In this section, we will present the methods applied for assembling the prototype PIG and proceedings to use the testing loop.

5.1. Installation of the Electronic Board and Odometer in the PIG

To install the electronic board and batteries into the PIG’s body, the back cover of PIG was removed. The components were installed and the back cover returned to its place. Then, the odometer was installed on the back cover of the PIG.

Then, the PIG is taken to the $\varphi$8” launhcer to perform the experimental tests.

5.2. PIG Running in the Testing Loop

To perform the prototype PIG run using the testing loop, it was necessary to open the $\varphi$8” launcher cover (Figure 9a). The prototype PIG was then input into the $\varphi$8” launhcer (Figure 9b) and together with a steel easel (Figure 10a). The steel easel is the accessory that prevents a backward movement of the PIG. Lastly, the $\varphi$8” launcher was closed.

Within the $\varphi$8” launcher, the ball valve B was opened and ball valve A was closed (Figure 10a). The compressor was turned on and the downstream pipeline was pressurized with compressed air with 5.5 bar. The ball valve A was opened and ball valve B was closed (Figure 10a). The upstream pipeline was pressurized with 5.5 bar of compressed air.

While the pipeline was being pressurized, the pressure was monitored through the supervisory, which received the transducers’ signals and displayed the results on the computer screen.

With the downstream and upstream pressures equalized, the drain valve (Figure 10b) present in the receiver was opened, resulting in a pressure differential that moved the PIG forward.

The speed was acquired by the microcontroller through the odometer’s signals.

After the prototype PIG reached the end of the testing toop, the receiver cover was opened and a hook was used to pull out (Figure 11a). A rust layer was verified once the PIG was checked (Figure 11b). In possession of the PIG, its back was opened to allow access to the data in the memory card, and then it was cleaned with a cloth and closed again.

6. Results and Discussion

Figure 12 illustrates the position of the transducers installed in the testing loop. The section of the test line analyzed in this work is marked, which is comprehended between the transducers 6 and 5.

In addition, 272 pressure readings were taken by the supervisory system while the PIG passed from the 6th to the 5th transducer (Figure 13). Since each pressure reading was taken every 50 ms, it was verified that the PIG went through the distance between the sensors (5.90 m) in 13.6 s. Thus, the average speed of the PIG in this section was 0.43 m/s.

Based on the memory card data, it was verified that the PIG travelled 5.70 m in 12.53 s, resulting in an average speed of 0.45 m/s (Figure 14). The speed value delivered by the odometer is more reliable because it is a direct reading, while the value delivered by supervisory is indirect, a estimative.
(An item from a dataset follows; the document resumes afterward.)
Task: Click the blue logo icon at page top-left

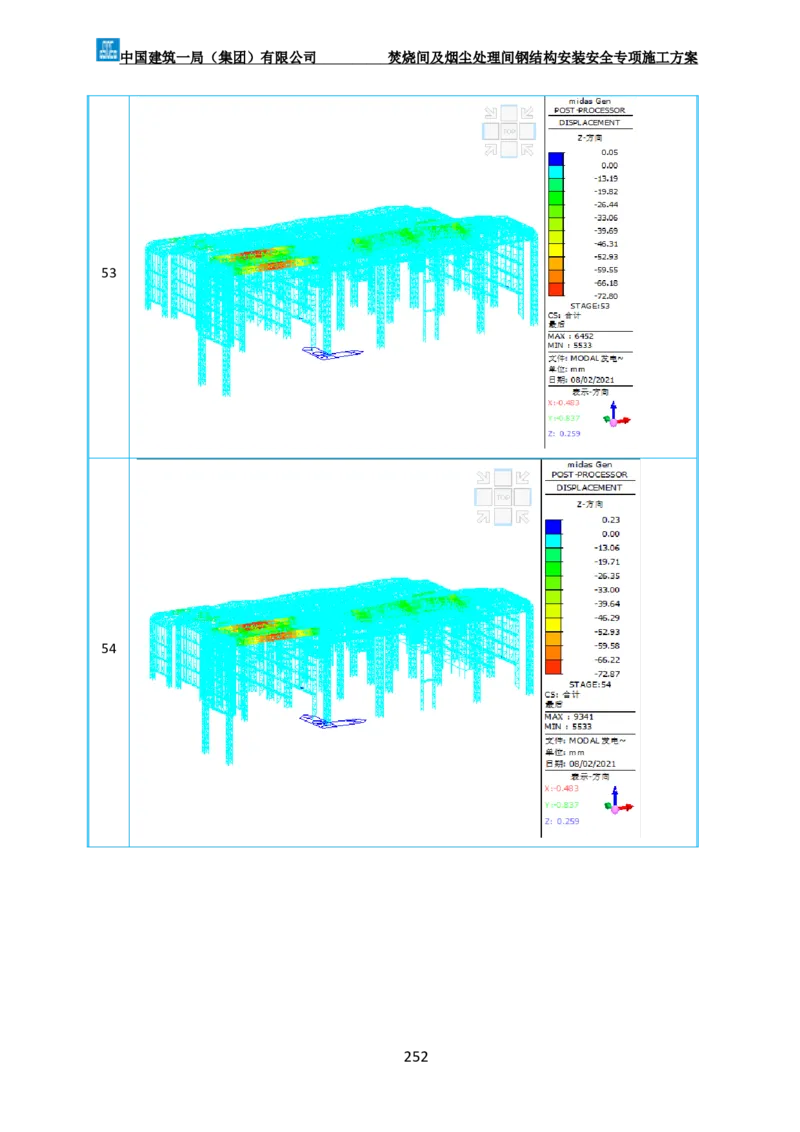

Comparing the speed results from the supervisory (0.43 m/s) and memory card (0.45 m/s), assuming this value as the most faithful, it was verified that the error between the values was 4.44%, which is experimentally acceptable.

Lastly, the results from others transducers were not shown in order to make the graph clearer.

7. Conclusions

Through the results presented in this work, the practical utility of the Testing Laboratory built for the research and better comprehension of PIG movement inside a pipeline was observed. Speed data was gathered by the prototype PIG and stored in its memory. It was then verified by the estimative from the supervisory, which calculated the average speed through the transducer’s pressure readings. The error of the values obtained was relatively small and validated the Testing Laboratory with success. The main contribution this Testing Laboratory will be in the estimation of average speed of utility PIGs (e.g., foam PIGs, solid cast PIGs, spherical PIGs, and others), which do not have an odometer or an electronic board. Lastly, as future work, the following could be researched: a PIG speed controller, a speed estimator through neural networks, trajectory mapping, and others.